THE PROBLEM —
Copy verbatim the block of lines in the entries below whose first line contains "Given: Click the Open" and whose last line contains "Given: Click the TianYanCha logo in header". Leave out all other lines.

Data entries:
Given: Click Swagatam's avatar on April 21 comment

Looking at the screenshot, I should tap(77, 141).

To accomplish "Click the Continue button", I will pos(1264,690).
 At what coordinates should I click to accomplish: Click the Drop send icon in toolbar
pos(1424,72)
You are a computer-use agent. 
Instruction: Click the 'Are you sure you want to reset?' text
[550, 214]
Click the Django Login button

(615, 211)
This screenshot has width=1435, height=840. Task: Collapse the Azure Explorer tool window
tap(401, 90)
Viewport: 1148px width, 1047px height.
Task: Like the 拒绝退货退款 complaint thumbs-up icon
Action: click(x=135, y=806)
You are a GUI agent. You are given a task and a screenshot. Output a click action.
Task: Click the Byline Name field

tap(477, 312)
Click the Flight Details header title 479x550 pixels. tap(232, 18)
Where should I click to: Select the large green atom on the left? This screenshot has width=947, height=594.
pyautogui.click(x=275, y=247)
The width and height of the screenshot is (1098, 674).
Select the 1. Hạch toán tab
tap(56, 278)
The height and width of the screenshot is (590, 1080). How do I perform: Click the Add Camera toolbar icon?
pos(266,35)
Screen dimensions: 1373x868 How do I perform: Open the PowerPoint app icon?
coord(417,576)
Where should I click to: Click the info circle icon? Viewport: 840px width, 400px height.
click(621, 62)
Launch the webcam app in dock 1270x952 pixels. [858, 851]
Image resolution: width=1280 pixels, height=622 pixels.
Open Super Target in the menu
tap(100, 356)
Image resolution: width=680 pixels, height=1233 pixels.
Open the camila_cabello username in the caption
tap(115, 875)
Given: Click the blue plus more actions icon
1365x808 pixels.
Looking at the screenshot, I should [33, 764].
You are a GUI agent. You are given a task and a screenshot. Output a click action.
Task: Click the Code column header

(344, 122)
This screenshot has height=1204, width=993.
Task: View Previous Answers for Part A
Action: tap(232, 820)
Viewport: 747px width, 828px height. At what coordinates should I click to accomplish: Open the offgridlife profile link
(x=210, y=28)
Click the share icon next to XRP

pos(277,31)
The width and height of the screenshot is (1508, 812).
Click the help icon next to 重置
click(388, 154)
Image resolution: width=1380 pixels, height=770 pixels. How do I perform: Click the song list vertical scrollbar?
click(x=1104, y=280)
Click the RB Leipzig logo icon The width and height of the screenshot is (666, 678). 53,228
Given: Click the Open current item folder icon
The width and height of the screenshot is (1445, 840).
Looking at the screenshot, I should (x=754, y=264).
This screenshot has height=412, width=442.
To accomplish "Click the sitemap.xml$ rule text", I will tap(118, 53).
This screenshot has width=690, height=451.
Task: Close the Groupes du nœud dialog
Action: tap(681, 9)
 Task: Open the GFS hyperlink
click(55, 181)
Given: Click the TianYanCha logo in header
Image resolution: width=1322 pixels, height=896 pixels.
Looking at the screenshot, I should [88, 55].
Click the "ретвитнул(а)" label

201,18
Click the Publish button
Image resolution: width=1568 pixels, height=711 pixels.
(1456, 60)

TASK SOLUTION —
Given: Click the Open current item folder icon
The width and height of the screenshot is (1445, 840).
Looking at the screenshot, I should (x=754, y=264).
This screenshot has height=412, width=442.
To accomplish "Click the sitemap.xml$ rule text", I will tap(118, 53).
This screenshot has width=690, height=451.
Task: Close the Groupes du nœud dialog
Action: tap(681, 9)
 Task: Open the GFS hyperlink
click(55, 181)
Given: Click the TianYanCha logo in header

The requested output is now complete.